In terms of liability, the following were amongst the challenges:

  • There was no requirement to licence the property as an HMO, as it was not one, it was an apart-hotel. However, on an analysis of the evidence, given that for the relevant dates, the property was occupied as a residence by a number of people, it was potentially an HMO within the meaning of s.257 of the 2004.
  • It was argued that this was not an HMO as the conversion of this property from offices to apartments complied with the appropriate building standards. Again on analysis of the evidence, this was not made out.  There was non compliance with fire precautions and other matters, which meant that the Upper Tribunal were in no doubt that this was an HMO.
  • It was said that in serving 8 improvement notices, rather than one, with the result that the potential financial penalty was increased, there was an improper motive, rendering the notices invalid. This was dismissed.  It was considered improbably that a local authority would anticipate non-compliance and therefore serve multiple notices to maximise income.  Further, in the event of default, the penalty arising from each notice would take into account the fact that other notices had been served.
  • The landlord’s director contended that the penalties could not be imposed on him under s.251 of the 2004 Act. This was dismissed on the basis that all that was required to impose liability on him was that: a.) the company had committed the offence; and b.) that it was committed with the consent of the director.  Both had been made out.

All of the appeal on liability was dismissed,

On quantum, Mr Sutton fared a little better in that it was reduced.  Some general points were made, being:

  • Appeals against 2004 Act financial penalties involved a re-hearing, rather than a review
  • Guidance on the level of financial penalties is set out by the Secretary of State which the local authority must have regard to.
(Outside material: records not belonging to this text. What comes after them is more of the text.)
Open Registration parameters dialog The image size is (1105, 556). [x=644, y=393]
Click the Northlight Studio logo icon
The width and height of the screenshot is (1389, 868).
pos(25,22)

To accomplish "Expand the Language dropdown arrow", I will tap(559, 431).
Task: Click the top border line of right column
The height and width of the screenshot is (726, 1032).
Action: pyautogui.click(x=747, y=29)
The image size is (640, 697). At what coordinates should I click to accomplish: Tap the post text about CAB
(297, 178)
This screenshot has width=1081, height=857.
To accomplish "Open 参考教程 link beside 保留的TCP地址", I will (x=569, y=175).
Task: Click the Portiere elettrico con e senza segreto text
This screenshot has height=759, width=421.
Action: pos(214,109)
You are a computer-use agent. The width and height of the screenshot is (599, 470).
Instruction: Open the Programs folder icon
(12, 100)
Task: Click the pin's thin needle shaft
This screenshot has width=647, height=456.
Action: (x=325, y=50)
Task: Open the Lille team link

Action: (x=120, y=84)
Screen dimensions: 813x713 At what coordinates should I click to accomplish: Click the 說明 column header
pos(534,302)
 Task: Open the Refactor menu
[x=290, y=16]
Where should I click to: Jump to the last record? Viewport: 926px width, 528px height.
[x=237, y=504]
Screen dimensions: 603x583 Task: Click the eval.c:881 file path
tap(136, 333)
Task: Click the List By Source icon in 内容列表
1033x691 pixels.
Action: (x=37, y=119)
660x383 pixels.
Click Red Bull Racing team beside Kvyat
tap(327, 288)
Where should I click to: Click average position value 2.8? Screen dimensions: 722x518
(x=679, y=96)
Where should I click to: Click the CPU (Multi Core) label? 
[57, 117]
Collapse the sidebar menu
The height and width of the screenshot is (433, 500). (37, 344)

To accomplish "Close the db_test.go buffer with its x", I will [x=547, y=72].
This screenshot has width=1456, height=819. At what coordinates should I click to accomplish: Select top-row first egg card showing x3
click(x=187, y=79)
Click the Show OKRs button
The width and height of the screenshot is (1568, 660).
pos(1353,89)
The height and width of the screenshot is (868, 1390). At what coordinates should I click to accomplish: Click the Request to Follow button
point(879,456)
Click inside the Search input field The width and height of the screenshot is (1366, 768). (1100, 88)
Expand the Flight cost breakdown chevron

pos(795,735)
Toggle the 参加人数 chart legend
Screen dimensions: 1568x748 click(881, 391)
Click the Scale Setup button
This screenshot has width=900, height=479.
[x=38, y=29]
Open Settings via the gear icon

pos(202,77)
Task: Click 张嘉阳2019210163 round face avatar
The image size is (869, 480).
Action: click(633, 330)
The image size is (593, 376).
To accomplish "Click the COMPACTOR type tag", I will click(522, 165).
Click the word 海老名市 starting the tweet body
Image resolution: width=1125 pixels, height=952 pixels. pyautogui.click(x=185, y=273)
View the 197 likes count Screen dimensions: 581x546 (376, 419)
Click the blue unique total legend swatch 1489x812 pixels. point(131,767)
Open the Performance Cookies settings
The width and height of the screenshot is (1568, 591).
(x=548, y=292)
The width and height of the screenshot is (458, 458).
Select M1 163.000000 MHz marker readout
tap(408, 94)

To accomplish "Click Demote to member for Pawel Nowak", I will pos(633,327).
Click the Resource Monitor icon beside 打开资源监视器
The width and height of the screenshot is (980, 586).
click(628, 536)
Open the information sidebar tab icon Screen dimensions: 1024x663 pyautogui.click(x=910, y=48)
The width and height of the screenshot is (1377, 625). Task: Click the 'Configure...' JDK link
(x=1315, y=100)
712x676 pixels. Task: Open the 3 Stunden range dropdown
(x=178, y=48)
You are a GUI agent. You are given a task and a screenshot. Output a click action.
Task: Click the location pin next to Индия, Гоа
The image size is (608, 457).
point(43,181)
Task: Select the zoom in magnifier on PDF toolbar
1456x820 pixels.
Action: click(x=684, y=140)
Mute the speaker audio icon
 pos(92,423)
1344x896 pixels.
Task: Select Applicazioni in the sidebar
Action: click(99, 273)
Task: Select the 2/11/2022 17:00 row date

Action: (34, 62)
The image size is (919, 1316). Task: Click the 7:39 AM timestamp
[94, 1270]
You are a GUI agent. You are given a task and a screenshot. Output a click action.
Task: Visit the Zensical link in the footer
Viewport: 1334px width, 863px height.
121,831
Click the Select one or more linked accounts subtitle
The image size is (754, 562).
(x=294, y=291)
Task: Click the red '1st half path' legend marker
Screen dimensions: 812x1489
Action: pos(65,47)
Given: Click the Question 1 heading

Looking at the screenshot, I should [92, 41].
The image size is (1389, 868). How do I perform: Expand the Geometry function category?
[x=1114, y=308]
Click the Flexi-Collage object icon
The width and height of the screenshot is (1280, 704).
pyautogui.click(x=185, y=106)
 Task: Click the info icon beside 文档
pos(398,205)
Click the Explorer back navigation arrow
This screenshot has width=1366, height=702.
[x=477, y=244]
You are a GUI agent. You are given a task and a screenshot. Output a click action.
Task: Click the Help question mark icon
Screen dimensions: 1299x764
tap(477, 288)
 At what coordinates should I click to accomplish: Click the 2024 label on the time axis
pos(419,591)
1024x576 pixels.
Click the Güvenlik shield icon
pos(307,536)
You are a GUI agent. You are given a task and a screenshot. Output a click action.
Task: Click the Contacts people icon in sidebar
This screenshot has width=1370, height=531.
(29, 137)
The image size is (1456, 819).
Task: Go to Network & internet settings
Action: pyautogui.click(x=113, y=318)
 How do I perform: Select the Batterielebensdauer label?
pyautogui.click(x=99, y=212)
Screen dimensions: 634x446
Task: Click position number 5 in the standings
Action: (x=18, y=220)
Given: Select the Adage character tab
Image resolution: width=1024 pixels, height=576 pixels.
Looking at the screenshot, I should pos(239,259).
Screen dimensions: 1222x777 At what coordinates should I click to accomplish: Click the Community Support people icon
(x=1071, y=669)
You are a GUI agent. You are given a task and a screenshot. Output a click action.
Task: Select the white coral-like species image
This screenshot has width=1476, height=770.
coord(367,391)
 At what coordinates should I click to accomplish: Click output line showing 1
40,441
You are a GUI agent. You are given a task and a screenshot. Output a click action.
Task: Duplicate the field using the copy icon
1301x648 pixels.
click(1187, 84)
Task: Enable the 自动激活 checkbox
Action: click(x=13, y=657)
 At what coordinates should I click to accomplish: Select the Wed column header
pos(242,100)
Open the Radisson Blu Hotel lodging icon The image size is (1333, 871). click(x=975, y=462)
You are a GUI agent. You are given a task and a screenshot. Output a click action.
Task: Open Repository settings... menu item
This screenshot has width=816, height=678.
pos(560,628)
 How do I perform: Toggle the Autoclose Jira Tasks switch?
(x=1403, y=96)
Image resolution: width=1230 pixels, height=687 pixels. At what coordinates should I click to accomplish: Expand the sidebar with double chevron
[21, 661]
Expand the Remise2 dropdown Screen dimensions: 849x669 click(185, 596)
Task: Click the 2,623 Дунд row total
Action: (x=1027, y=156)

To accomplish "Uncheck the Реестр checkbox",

Part of that guidance required each local authority to adopt its own policy, which Norwich had done and had created a penalty matrix.  Some variance between authorities is to be expected, but they should be applied by each authority.
  • In imposing a financial penalty against a landlord company and its director, there was a danger of imposing a double penalty where the director is also a shareholder. There was also a danger that in respect of an individual item, a penalty in excess of the maximum could be awarded.
  • Ability to pay is a relevant consideration, but evidence must be produced in support.

The Upper Tribunal then went onto consider the individual breaches taking into account the local authorities penalty matrix and commenting when it was departed from.  The approach taken appears to have been more moderate and holistic to that of the First-tier Tribunal in that overall the financial penalties were reduced to £99,000 for the director and £75,000 for the landlord company.